I find myself listening to music all the time, whether it’s while working out or just sitting on my bed, but once I get hooked on one song, I will continuously play it on loop until someone begs me to stop humming the earworm-triggering tune.
I tend not to be a big explorer when it comes to music, and I’m also not necessarily a fanatic of one particular genre either. However, in an attempt to step out of my comfort zone, I decided to listen to an album from an artist I had never listened to before.
The peculiar cover of FKA twigs’ new album Magdalene, which was released on Nov. 8, immediately caught my attention, and I knew in an instant her songs would, at the very least, not be boring.
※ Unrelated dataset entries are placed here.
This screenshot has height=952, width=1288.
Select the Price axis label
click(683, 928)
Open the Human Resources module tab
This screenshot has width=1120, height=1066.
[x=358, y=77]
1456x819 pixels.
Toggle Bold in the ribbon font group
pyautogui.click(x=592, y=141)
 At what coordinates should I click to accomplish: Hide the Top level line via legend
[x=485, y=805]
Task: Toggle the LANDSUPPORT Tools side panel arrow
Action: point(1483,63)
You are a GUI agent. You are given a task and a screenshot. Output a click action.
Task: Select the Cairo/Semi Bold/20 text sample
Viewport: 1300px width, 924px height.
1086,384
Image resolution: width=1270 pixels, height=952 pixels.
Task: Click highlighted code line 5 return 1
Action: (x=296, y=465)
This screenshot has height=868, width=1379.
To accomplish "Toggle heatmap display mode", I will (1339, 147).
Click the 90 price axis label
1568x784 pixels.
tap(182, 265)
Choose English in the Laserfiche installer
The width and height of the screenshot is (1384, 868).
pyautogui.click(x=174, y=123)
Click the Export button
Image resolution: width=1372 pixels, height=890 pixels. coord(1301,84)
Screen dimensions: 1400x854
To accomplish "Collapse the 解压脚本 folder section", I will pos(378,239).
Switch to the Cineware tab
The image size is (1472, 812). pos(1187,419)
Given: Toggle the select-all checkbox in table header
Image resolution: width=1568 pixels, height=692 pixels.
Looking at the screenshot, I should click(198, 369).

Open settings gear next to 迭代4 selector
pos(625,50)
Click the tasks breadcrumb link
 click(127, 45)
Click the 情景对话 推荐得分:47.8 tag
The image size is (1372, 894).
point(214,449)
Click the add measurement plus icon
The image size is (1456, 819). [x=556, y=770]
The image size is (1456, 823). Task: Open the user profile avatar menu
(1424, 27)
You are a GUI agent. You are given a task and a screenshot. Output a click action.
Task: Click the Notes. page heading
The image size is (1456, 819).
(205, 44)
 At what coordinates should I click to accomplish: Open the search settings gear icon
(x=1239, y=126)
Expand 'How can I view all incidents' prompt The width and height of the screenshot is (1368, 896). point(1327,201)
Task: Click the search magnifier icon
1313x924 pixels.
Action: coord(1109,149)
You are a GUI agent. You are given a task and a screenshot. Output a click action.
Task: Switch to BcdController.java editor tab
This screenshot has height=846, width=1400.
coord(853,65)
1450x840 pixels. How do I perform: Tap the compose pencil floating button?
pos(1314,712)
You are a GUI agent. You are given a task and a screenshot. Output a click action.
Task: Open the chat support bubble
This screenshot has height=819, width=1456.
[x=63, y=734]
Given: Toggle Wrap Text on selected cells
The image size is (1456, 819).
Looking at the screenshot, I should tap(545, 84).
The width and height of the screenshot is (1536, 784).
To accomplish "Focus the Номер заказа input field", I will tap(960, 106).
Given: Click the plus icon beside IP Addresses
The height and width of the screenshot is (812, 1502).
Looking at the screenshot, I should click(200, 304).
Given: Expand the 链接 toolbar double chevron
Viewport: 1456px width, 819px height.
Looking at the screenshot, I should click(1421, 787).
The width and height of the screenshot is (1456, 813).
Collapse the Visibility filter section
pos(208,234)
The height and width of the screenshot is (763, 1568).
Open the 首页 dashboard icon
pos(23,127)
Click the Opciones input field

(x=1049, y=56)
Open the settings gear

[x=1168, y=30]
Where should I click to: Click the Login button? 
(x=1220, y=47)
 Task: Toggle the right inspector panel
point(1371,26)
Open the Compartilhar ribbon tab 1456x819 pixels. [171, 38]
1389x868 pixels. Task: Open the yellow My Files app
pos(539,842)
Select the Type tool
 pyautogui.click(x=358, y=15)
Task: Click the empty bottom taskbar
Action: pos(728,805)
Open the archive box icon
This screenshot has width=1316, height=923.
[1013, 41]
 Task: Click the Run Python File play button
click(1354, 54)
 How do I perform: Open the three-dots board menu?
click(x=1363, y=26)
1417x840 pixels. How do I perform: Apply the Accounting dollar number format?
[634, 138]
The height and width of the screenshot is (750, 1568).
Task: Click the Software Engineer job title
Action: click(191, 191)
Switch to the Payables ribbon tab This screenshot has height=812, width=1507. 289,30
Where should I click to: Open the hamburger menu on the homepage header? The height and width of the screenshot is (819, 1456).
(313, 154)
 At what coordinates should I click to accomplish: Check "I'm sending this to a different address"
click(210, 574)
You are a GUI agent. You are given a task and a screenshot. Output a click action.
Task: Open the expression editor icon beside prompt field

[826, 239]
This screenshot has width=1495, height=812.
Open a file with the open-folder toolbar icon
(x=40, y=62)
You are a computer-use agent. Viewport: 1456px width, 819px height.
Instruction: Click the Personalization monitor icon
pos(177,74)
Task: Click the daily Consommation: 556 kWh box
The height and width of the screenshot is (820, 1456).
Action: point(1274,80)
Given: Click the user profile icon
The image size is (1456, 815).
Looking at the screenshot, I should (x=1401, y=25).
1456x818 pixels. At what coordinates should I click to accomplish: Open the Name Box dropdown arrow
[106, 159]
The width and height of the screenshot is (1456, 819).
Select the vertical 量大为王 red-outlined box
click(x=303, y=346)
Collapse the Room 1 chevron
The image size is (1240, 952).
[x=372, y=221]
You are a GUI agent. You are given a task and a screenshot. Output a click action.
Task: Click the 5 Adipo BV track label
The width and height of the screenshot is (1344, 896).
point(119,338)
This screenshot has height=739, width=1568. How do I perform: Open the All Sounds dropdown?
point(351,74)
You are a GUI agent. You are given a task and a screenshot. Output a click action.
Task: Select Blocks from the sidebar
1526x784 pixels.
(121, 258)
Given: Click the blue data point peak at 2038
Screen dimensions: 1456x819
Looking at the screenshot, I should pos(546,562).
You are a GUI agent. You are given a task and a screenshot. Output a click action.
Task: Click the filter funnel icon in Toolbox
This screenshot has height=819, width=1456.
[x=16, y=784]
Headlines of album reviews praised twigs amidst concurrent discussions regarding her breakup with Robert Pattinson, which happened two years ago, but influenced her sophomore album.
twigs is an English dancer-turned-singer-songwriter and producer who has been making disorienting and genre-transcending music since 2012. Magdalene’s release marked a long awaited comeback after a four year hiatus.
Magdalene, which is a breakup album, begins with “thousand eyes,” a song with medieval-like elements that capture the fear and anxiety of separation. “daybed” is another song that expresses her acceptance of not being able to control the pandemonium of a particularly hard time in her life, but nevertheless feeling at peace.
“holy terrain,” featuring Future, weaves the artist’s rap verses with twigs’ unique voice. While the track is neither light not happy, it gives an overall sense of reassurance — that despite all of the setbacks and pain in your life, you will be okay.
While this album sends a positive message in a very different and highly complex form of artistic expression, to be frank, I can’t say I was able to fully immerse myself in the unconventional and heavier nuances of the tracks.
Regardless of my personal preferences, the album is much more than a mere compilation of songs. twigs’ use of various instruments, voice alterations and production techniques create what is like an entire theatrical performance within an album.
When taken as an artwork beyond the conventional bounds of music, it is worthy of all the praise it can get. Her compositions reveal an exceptional degree of musicality, and she clearly does not fold into mainstream music standards.
The title of the album is also a direct allusion to Mary Magdalene, an underappreciated biblical figure.
Although she was the first person to recognize Jesus’ resurrection, she is often misrecognized and overshadowed by male apostle figures.
Her lack of recognition seems to parallel twigs and her struggle to be acknowledged as an artist without being constantly associated with her ex-boyfriends.
“No matter what you’re doing or how great your work is, sometimes it’s as though you have to be attached to a man to be validated,” she said in an interview with Vice.
In an interview with NPR, twigs explained that she wanted to subvert conventional gender roles.
“I started to explore the concept of the virgin-whore, which is the idea that, as a woman, you can be pure, and you can be innocent, and you can be like a fresh flower — nut at the same time, you can be dangerous, and seductive, and all-knowing and healing,” she explained on the show. “You don’t have to choose. But I am both, and that is stunning.”
While I initially did not fully comprehend her songs, I’m always supportive of music that supports female empowerment.
I recommend at least taking one listen to these songs, because I can guarantee, for better or for worse, they’ll sound very unique in comparison to the music you’re used to.
It’s definitely not an album you can casually turn on as background music to whatever else you’re doing. You need to be fully present to take in the songs for all of the elements involved.